Las Huertas drains the northwestern Sandia Mountains with what once was perennial flow. Today, the major environmental impacts are pollution from exurban septic tanks and ephemeralized flow diluted by diversion from over-allocated acequias (drainage ditches).
This project, located between Placitas and Tecolote, had already encompassed several years of trial and error hydrogeomorphology restoration and our replanting served to expedite revegetation and create a seed-source for further natural restoration.
Overview map showing streambed changes within the floodplane. Originally, the stream flowed along the blue meander, probably with smaller meanders superimposed on it, as determined by predicted measures of sinuosity. CF Rosgen Stream Classifications. Then, a hundred-year flood (caused by excessive volume and resulting in an overall increase in the average particle size), linearized (straightened meanders) Las Huertas into the newer, red channel. Purple denotes overlap of the old and new channels; note the small overlap and large differences, especially in total length.

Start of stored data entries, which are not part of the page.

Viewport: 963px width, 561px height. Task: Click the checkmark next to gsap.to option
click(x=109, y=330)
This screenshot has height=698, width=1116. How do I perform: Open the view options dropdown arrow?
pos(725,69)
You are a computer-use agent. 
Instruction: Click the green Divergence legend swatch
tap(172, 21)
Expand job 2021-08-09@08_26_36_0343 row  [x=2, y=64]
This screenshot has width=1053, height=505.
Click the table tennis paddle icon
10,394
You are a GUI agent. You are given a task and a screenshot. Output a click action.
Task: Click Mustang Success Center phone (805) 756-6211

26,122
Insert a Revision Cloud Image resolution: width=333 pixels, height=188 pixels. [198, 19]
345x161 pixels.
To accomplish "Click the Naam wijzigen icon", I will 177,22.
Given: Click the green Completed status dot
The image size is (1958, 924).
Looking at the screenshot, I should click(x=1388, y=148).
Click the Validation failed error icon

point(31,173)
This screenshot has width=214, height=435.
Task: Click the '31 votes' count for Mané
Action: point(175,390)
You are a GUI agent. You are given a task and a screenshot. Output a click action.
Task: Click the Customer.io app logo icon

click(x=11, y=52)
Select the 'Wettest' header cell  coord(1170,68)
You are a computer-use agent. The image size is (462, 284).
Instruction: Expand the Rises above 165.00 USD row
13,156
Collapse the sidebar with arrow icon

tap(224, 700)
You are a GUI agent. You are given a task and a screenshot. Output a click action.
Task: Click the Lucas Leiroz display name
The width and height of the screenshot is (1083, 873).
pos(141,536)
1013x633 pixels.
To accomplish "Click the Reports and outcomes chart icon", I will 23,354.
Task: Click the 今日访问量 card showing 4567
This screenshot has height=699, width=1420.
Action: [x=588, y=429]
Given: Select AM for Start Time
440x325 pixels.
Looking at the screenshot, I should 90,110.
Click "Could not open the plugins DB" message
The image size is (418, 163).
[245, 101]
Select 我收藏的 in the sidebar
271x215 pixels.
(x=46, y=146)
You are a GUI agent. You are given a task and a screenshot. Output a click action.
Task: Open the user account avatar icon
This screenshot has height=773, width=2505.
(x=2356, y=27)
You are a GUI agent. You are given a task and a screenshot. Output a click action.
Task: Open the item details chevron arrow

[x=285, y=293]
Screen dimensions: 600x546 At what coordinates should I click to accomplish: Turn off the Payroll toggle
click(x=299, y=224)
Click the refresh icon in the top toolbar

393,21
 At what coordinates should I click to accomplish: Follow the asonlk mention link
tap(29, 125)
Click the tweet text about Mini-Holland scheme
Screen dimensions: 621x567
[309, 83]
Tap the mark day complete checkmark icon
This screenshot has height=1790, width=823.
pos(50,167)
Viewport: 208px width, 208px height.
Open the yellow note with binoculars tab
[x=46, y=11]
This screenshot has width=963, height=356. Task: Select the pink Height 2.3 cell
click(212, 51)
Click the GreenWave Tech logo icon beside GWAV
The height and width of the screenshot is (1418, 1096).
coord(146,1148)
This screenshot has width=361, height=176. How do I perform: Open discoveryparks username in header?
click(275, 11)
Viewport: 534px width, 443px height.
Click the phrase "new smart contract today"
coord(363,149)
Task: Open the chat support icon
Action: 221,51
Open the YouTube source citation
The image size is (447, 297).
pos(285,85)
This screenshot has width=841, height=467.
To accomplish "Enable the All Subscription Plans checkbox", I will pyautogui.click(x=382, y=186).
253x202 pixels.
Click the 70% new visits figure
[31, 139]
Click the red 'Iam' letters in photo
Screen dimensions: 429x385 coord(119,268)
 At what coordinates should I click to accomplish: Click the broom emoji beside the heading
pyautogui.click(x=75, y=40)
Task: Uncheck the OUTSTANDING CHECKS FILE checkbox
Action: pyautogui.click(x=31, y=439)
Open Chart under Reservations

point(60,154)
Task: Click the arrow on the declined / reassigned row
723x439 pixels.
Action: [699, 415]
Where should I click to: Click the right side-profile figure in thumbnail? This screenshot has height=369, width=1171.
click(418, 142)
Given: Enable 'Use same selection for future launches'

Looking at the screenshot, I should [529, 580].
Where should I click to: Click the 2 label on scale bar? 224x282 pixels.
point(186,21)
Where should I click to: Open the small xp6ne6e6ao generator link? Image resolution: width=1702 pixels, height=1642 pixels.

Restoration work commenced several years ago when Bill Zeedyk and Steve Carson (Zeedyk Ecological Consulting LLC) diverted the stream from the red segments with large earthen dams (tan). They embellished the resulting channel (blue, again) with in-stream meanders and pools (brown structures).
To further stabilize the new channel and to speed up natural recolonization rates we planted approximately 300 trees on several banks over a 200 meter stretch of the river. This was a tight space to work in, and this map shows that by being dense and detailed. Please click the map for a larger view.
To add to our difficulties, the aforementioned cobble size made drilling difficult. I asked Peter about his secret for getting the auger through the cobbles, avoiding boulders and finding water. He clasped his hands in prayer and said “Good Earth, we're trying to do right by you, may we please put a cottonwood here?” He was the best among us this week, drilling more holes and lifting more rock, working harder than anybody, although he's lived beyond the half century mark when he never thought he'd make it out of his teens (or twenties). He and the rest of our gang – rock climbers and outward bound instructors – drive every day up and down the Rio Grande, the heart (carotid artery?) of New Mexico, a short stretch of the Camino Real whose terminus, Santa Fe, is also our own..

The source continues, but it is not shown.